** Listed entries follows **

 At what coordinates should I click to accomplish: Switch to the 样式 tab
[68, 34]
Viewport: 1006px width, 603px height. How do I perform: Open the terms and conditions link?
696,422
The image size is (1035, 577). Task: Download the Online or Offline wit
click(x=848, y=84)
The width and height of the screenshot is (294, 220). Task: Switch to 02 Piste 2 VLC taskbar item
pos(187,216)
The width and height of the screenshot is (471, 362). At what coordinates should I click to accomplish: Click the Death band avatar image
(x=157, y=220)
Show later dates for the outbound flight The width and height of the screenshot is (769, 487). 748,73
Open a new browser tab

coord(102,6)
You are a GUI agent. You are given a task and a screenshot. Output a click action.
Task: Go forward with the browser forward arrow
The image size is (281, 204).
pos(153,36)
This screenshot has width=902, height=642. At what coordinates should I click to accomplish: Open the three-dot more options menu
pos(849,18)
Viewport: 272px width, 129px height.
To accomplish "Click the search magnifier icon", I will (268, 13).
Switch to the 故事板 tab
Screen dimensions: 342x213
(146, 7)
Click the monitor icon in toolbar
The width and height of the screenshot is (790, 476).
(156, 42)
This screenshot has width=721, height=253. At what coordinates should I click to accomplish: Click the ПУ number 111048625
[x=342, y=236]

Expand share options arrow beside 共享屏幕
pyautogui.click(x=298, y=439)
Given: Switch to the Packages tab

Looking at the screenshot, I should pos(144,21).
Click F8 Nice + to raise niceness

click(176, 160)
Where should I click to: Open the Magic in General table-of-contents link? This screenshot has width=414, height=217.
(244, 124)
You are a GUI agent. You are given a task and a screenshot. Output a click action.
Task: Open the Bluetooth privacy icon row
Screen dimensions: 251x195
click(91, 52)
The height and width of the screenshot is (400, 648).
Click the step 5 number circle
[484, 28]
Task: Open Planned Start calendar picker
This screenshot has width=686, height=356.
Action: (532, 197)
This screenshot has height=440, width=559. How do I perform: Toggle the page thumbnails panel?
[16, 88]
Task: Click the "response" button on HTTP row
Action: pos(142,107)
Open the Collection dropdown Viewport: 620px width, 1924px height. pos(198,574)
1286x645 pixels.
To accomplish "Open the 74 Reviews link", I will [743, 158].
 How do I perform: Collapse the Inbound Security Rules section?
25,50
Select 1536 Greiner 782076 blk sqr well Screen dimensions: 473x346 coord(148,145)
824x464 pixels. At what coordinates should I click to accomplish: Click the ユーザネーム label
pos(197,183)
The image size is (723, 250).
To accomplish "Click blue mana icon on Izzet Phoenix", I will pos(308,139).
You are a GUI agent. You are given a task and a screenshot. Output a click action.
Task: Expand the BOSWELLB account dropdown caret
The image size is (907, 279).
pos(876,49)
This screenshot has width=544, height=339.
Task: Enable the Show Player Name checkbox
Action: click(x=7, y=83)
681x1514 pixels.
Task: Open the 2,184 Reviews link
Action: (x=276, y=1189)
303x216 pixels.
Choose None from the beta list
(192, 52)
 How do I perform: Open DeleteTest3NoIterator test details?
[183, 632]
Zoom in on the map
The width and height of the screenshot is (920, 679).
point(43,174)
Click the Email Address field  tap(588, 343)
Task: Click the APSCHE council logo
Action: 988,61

** End of Listed entries **

Only the lines containing "will" are needed; pull them out of the listing.

To accomplish "Click the search magnifier icon", I will (268, 13).
To accomplish "Open the 74 Reviews link", I will [743, 158].
To accomplish "Click blue mana icon on Izzet Phoenix", I will pos(308,139).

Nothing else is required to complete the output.